The Common Ingredients
Despite the availability of safer ingredients to create makeup, some people still have allergies or adverse reactions to some of the ingredients. Unfortunately, the only way to know if a product is good on your skin is through a trial-and-error process. If you have sensitive skin, however, you must read the ingredients on the label before you try anything. After all, the eyes are one of the most sensitive parts on your body and it can serve as an entry point for harmful chemicals.

Most eyeshadows today are made from basic ingredients such as, the base filler (talc, mica, or kaolin clay), binders (magnesium or zinc), pigment, preservatives (glycol and tocopherol), and others such as nylon, silica, boron nitride, dimethicone, and bismuth oxychloride. However, cream eyeshadow and powder eyeshadow ingredients also differ slightly. Most eyeshadows contain one of the following: shea butter, beeswax, jojoba oil, castor oil, and silicone.

Some of the toxic ingredients you need to avoid are the following: bismuth oxychloride, aluminum powder, coal tar, formaldehyde, parabens, Nano particles, thimerosal, and talc. Look instead for the following ingredients: mica, iron oxides, zinc oxide, and titanium dioxide. Fortunately, there are beauty products that sell makeup for sensitive skin and allergy-prone skin, so you need not give up makeup altogether.

Proper Use or Application
If you have a huge eyeshadow palette, you might be wondering how to use them best. Besides experimenting with different color combinations, there are basic rules that you always need to remember.

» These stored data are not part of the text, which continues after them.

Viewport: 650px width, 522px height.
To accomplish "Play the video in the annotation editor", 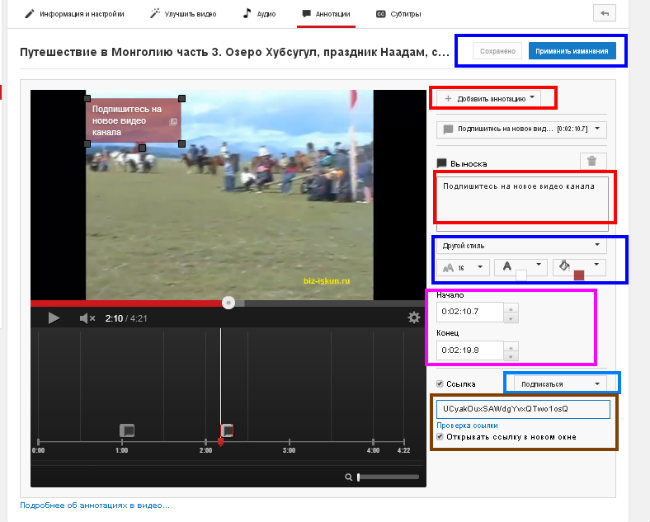I will (x=53, y=318).
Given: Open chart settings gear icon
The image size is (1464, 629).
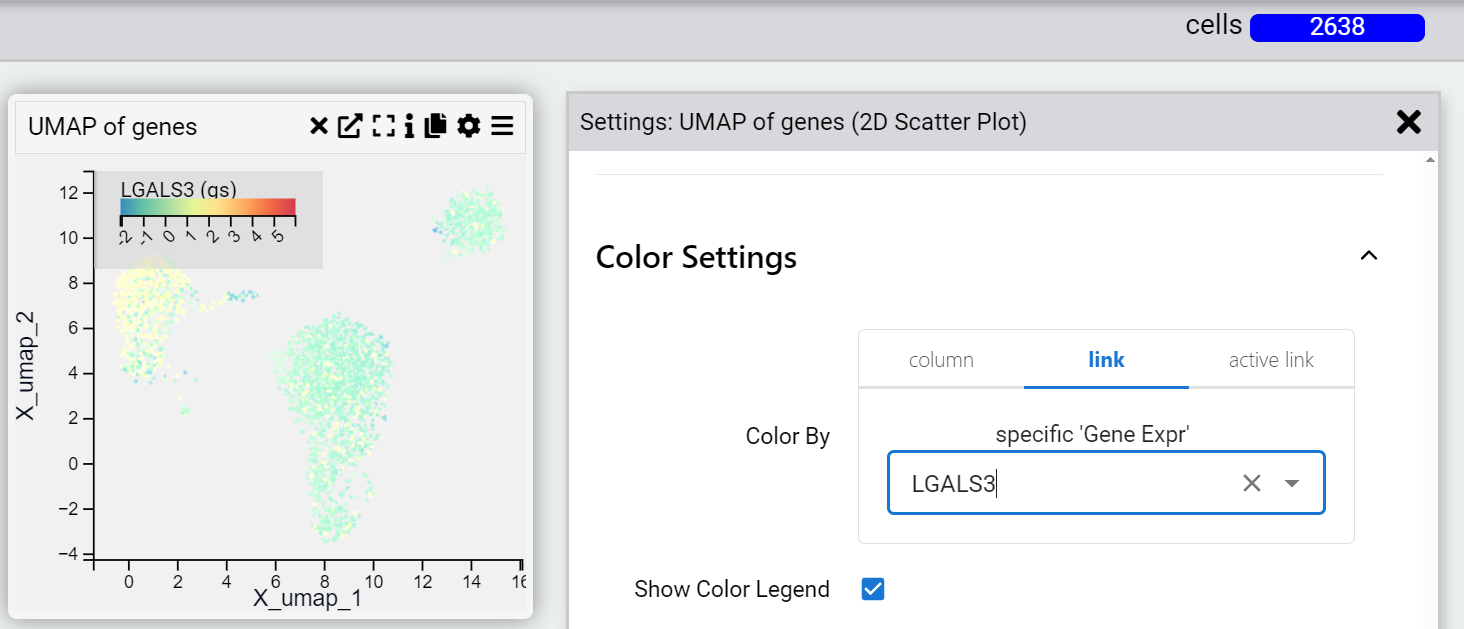Looking at the screenshot, I should [468, 126].
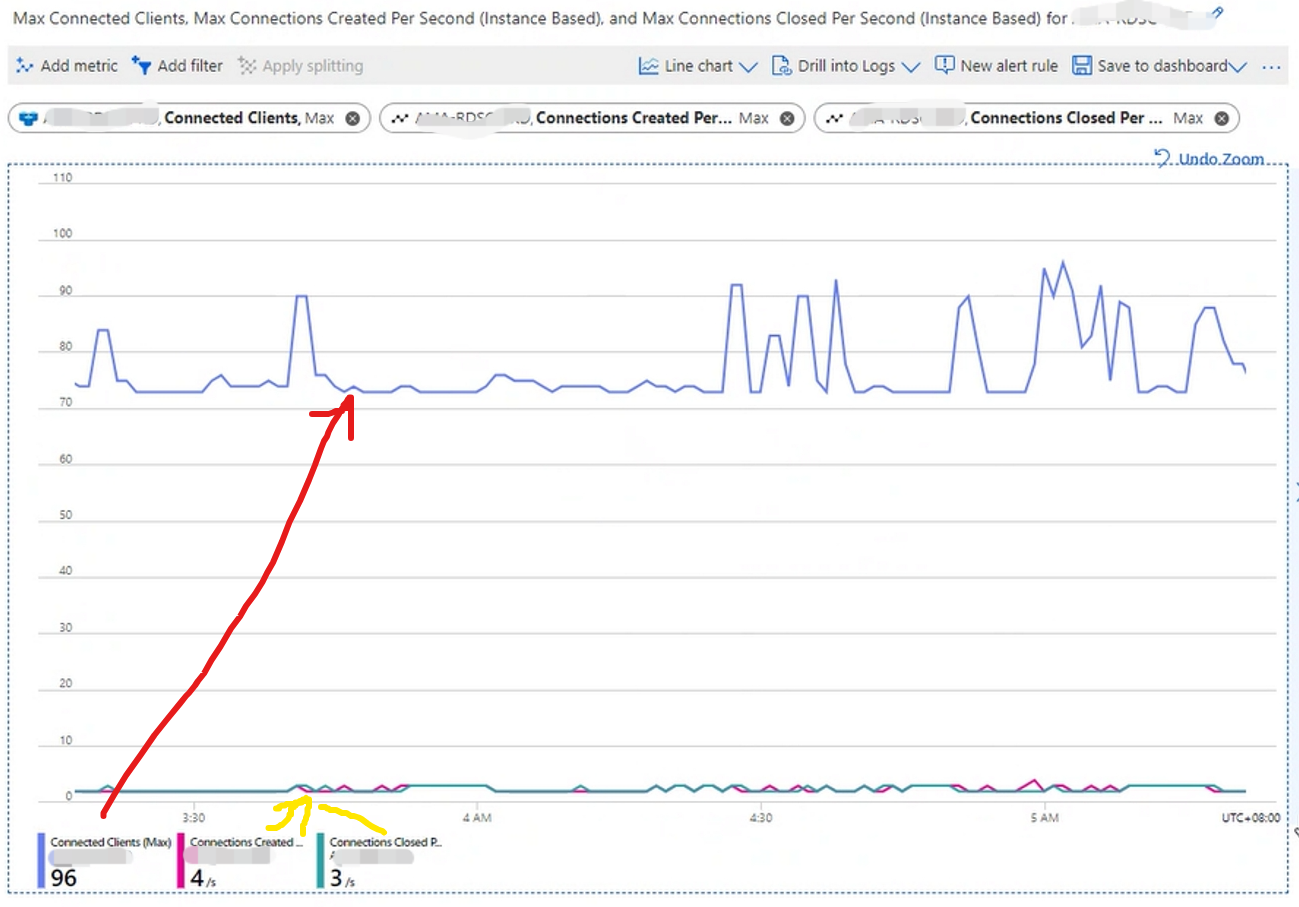Click the Connected Clients line peak near 5 AM
Screen dimensions: 1299x907
tap(1062, 262)
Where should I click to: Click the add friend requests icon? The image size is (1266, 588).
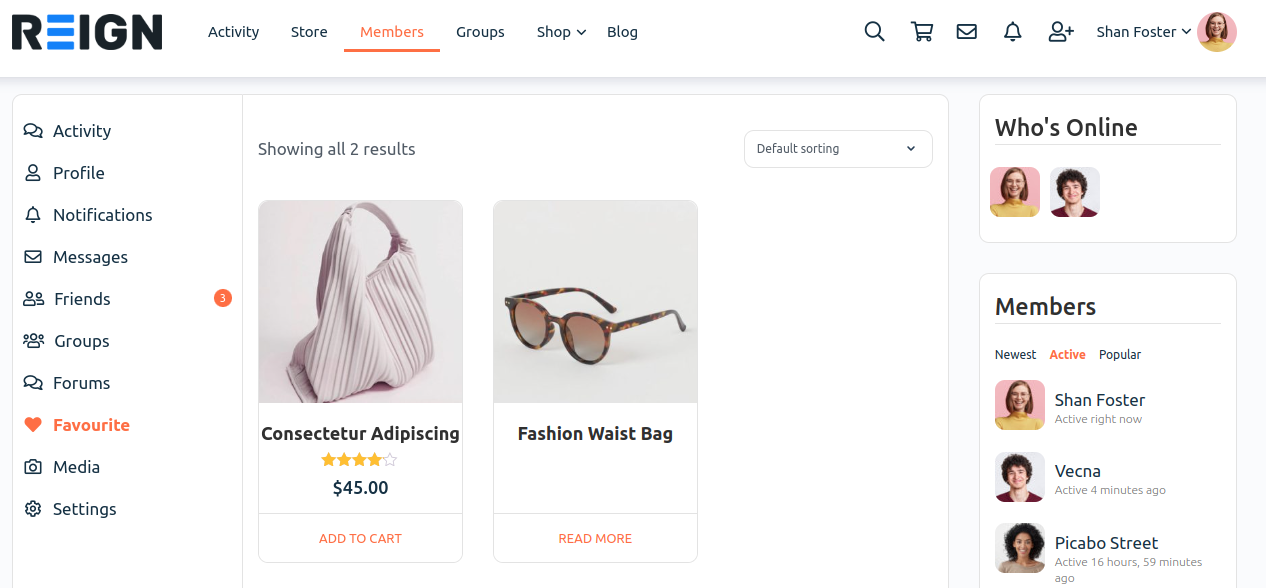(x=1060, y=32)
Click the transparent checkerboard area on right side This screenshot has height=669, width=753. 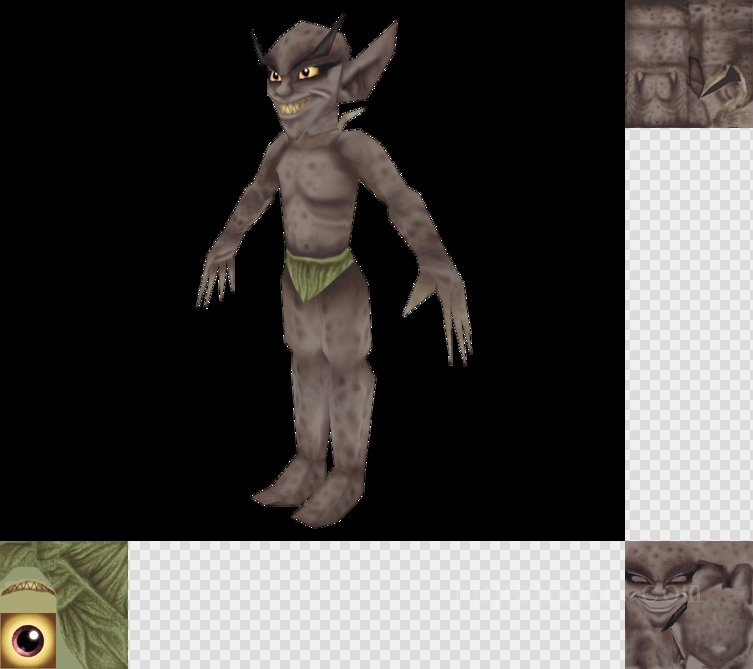pos(688,330)
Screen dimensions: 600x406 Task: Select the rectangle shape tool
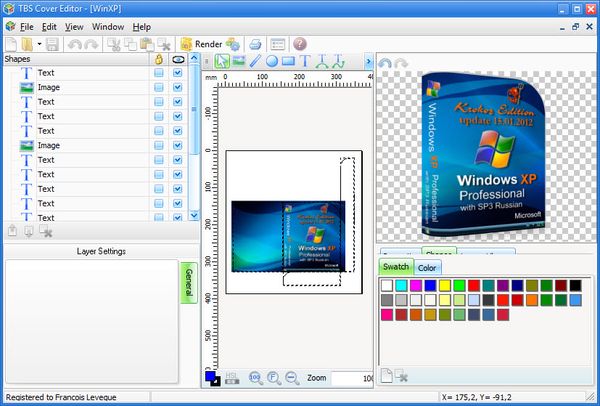tap(288, 61)
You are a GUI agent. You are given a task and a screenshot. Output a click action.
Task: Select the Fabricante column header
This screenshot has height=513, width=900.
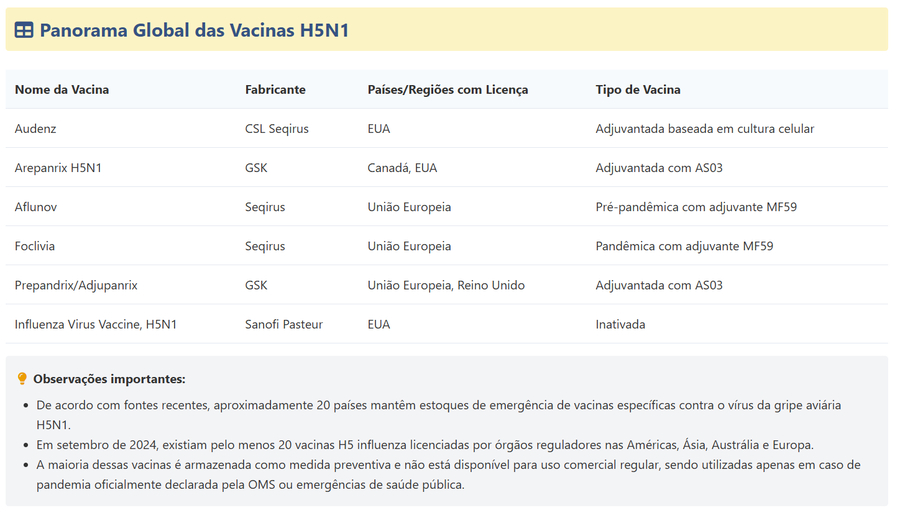tap(275, 90)
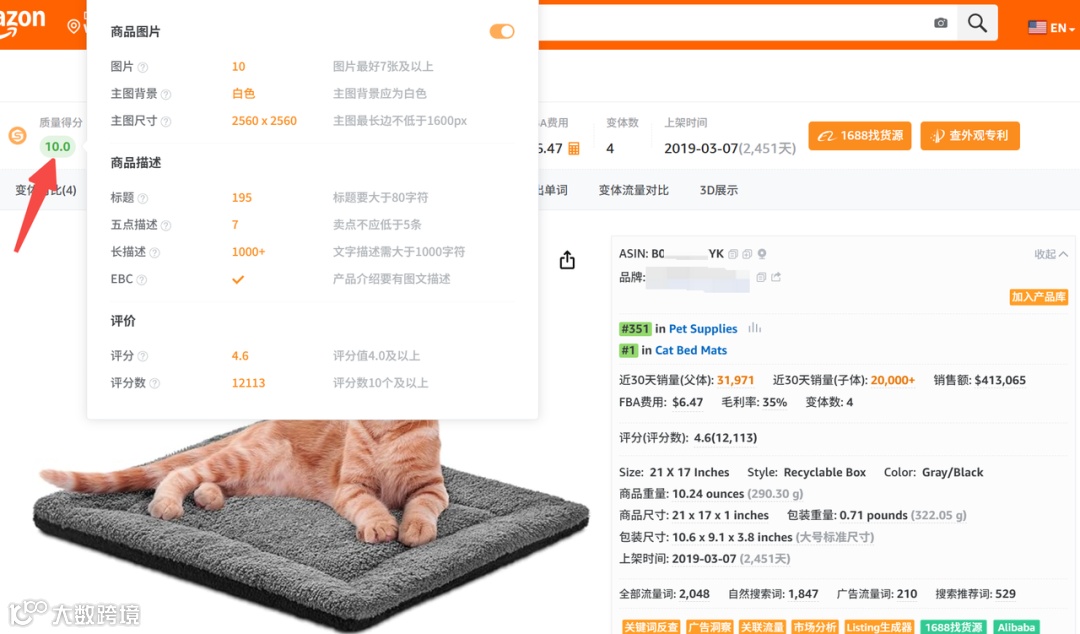Image resolution: width=1080 pixels, height=634 pixels.
Task: Click the 10.0 quality score badge
Action: click(57, 146)
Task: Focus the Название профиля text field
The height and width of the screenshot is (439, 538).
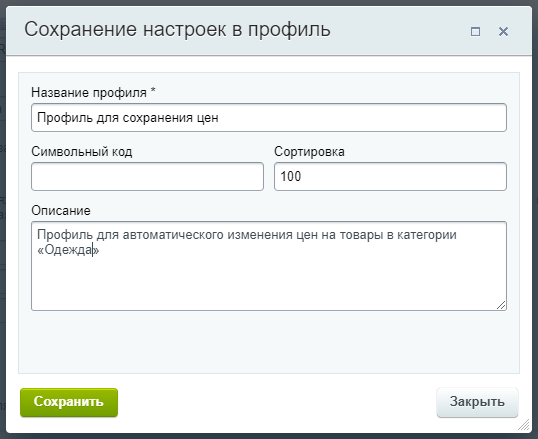Action: (269, 117)
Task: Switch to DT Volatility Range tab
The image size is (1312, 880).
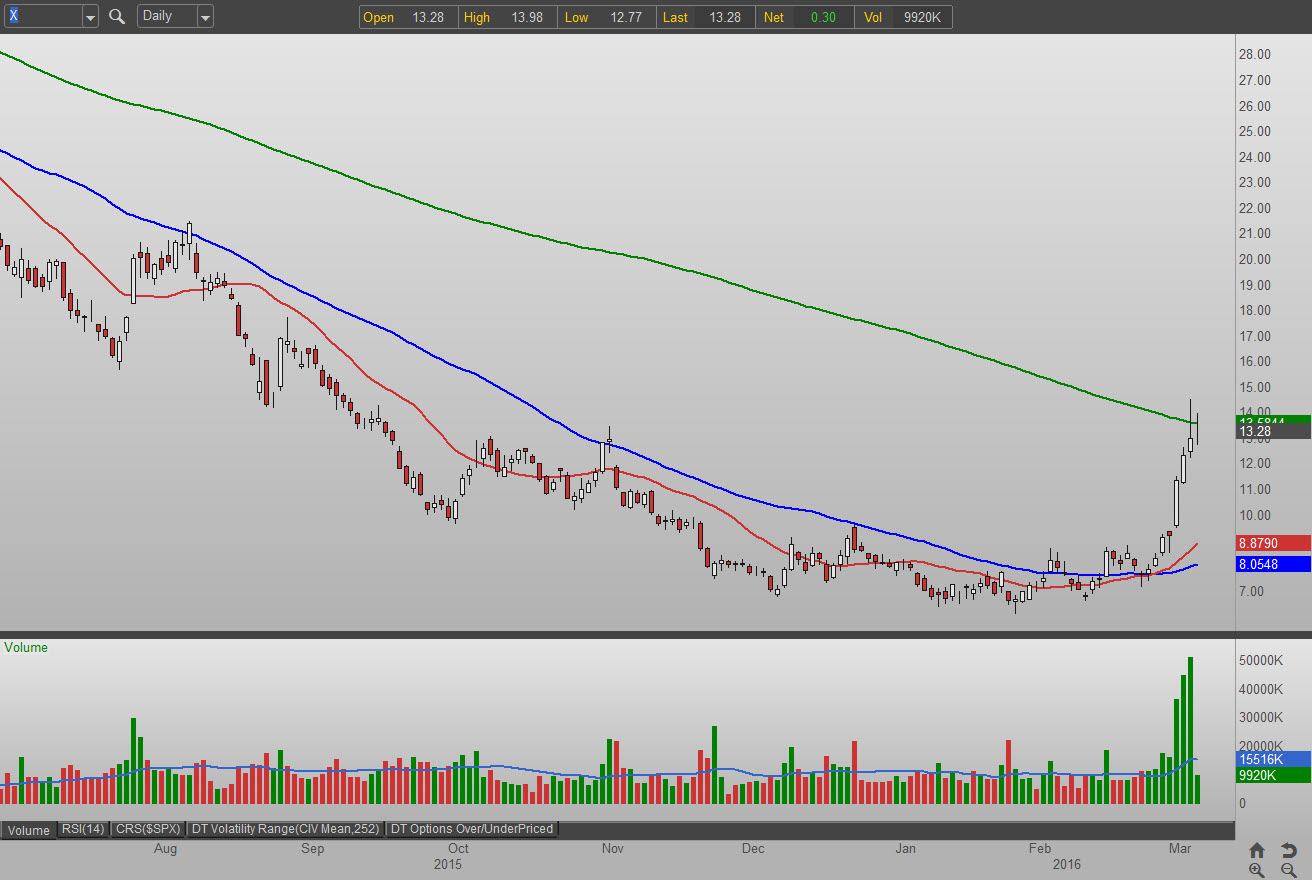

• Apply a darker shade of eyeshadow near or towards the outer corners of the eyes to give depth.
• Blend properly by blurring the border between the natural skin color and the eyeshadow.
• Apply light colors first over the whole eyelid.
• Then, blend intermediate colors beginning with the outer corners of the eyes. The inner corners should only have lighter colors.
• Lastly, apply darker colors near the lower and upper lash lines and the outer corners of the eyes.